Die Zahl der Arbeitslosen in Schleswig-Holstein in einem Januar war so niedrig wie seit 19 Jahren, wie seit 1993, nicht mehr. Das ist gut für unsere Einnahmeseite.

(Unruhe)

Wenn Frau Heinold oder Herr Dr. Habeck bei diesen erfolgreichen Zahlen nun das Haar in der Suppe suchen, dann frage ich mich, ob ihnen die Menschen, die heute einen Arbeitsplatz in SchleswigHolstein haben egal sind. Heute haben über 70.000 Menschen mehr einen Arbeitsplatz als unter grüner Regierungsbeteiligung.

(Beifall bei FDP und CDU)

Damals, im Jahr 2005, betrug die Arbeitslosenquote 12,9 %. Es zeigt, dass die Grünen für die Satten der Gesellschaft da sind, sich aber nicht darum scheren, mehr Menschen in Lohn und Brot zu bringen.

(Vereinzelter Beifall bei FDP und CDU - Widerspruch bei SPD und BÜNDNIS 90/ DIE GRÜNEN)

Sehr geehrte Damen und Herren, der vorläufige Jahresabschluss macht noch einmal deutlich, dass Sparen allein nicht ausreicht, um diesen Erfolg fortzusetzen. Es ist klar, und dies findet auch in den Finanzplanungen Niederschlag, dass wir auf Steuermehreinnahmen angewiesen sind. Wenn wir aber neue Einnahmequellen erschließen können, die wir bislang nicht hatten, wie zum Beispiel das Steuerabkommen mit der Schweiz, dann wird dies gleich von SPD und Grünen blockiert. Durch diese Haltung entgehen uns in Schleswig-Holstein jährlich Millionen von Euro. Mehr noch, es hätte die Möglichkeit bestanden, Rechtsunsicherheiten zu beseitigen, denn der Ankauf von erworbenen Steuer-CDs ist für eine liberale Rechtsstaatspartei keine Lösung dieses Problems.

********************

Aktualisiere im Redeauszug die Passage, die bei den Worten „Wenn Frau Heinold“ beginnt und nach „unter grüner Regierungsbeteiligung.“ endet. Ersetze darin „erfolgreichen“ durch „guten“ und gib die ganze Passage wieder.

◆ **DATENAUSZUG**:

********************

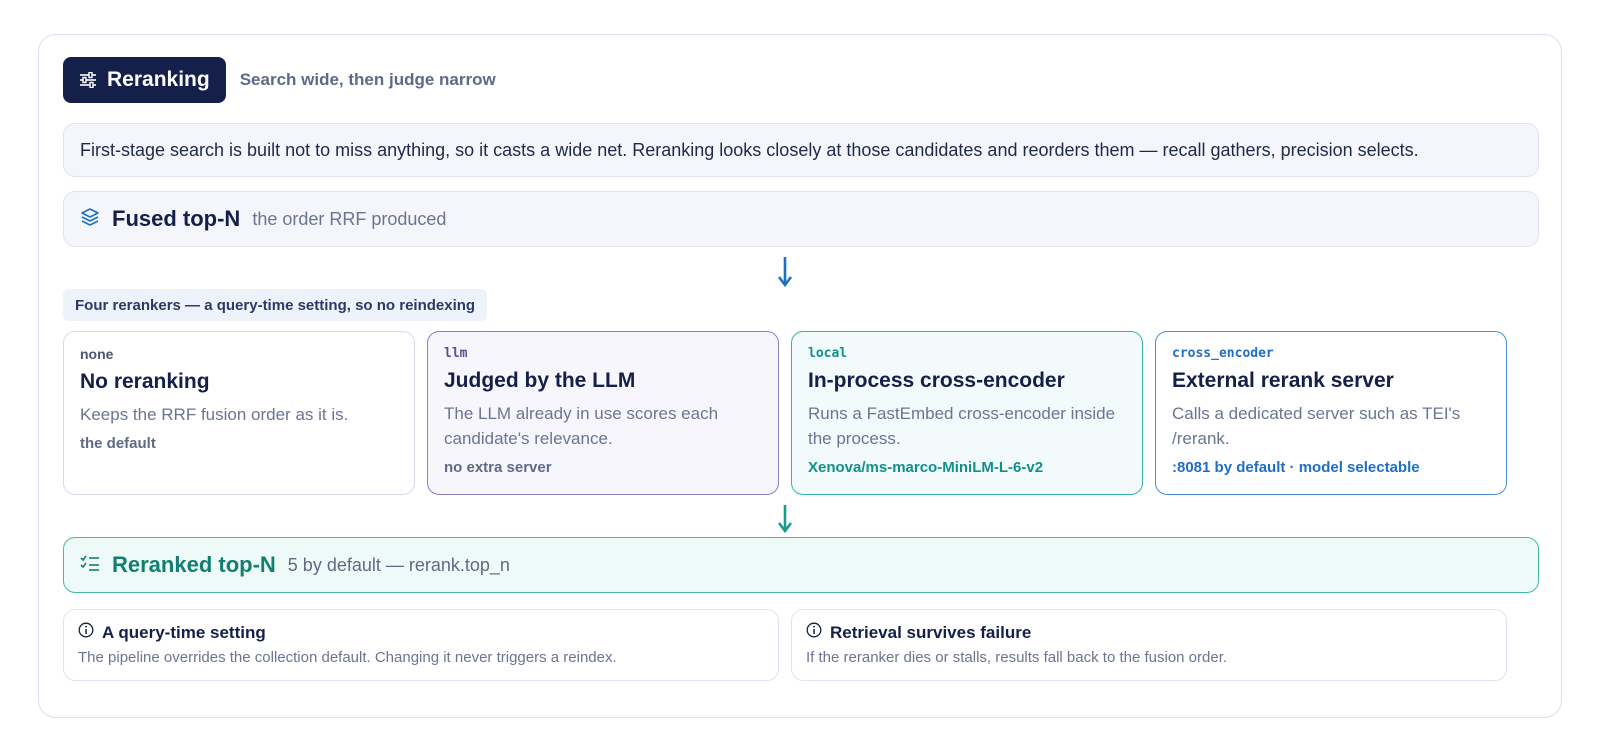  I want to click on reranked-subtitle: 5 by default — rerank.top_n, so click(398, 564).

********************

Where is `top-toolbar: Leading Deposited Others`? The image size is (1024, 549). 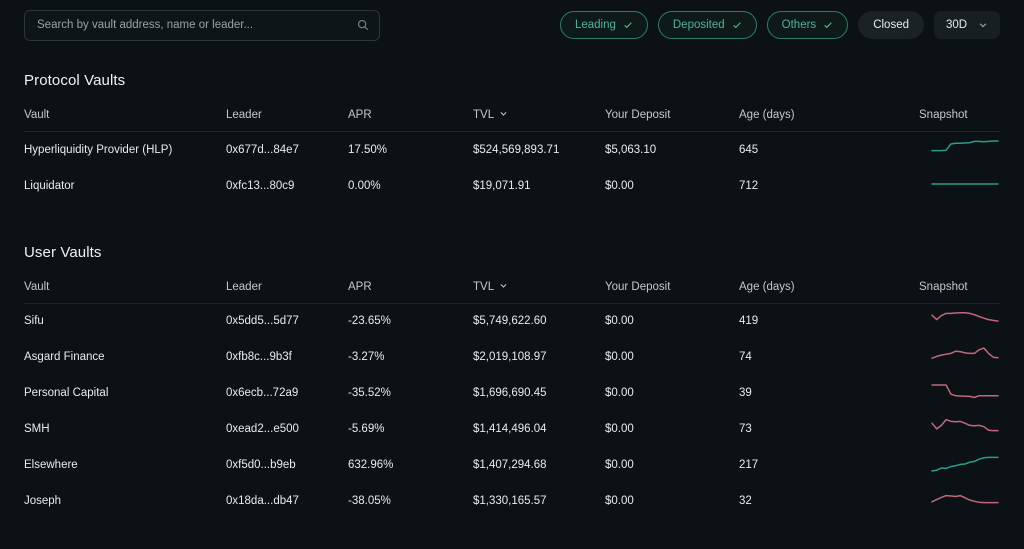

********************

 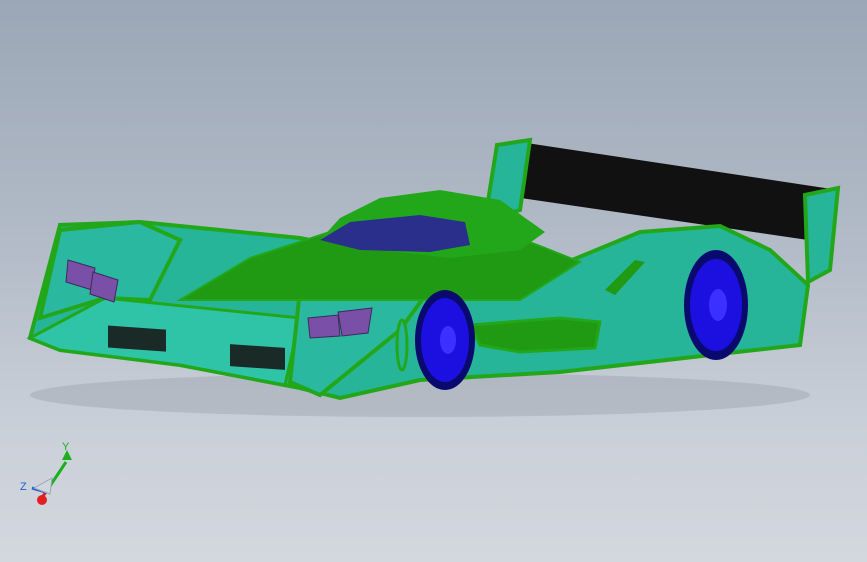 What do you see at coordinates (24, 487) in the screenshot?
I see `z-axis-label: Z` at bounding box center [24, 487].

********************

◆ **ERGEBNIS**:
Wenn Frau Heinold oder Herr Dr. Habeck bei diesen guten Zahlen nun das Haar in der Suppe suchen, dann frage ich mich, ob ihnen die Menschen, die heute einen Arbeitsplatz in SchleswigHolstein haben egal sind. Heute haben über 70.000 Menschen mehr einen Arbeitsplatz als unter grüner Regierungsbeteiligung.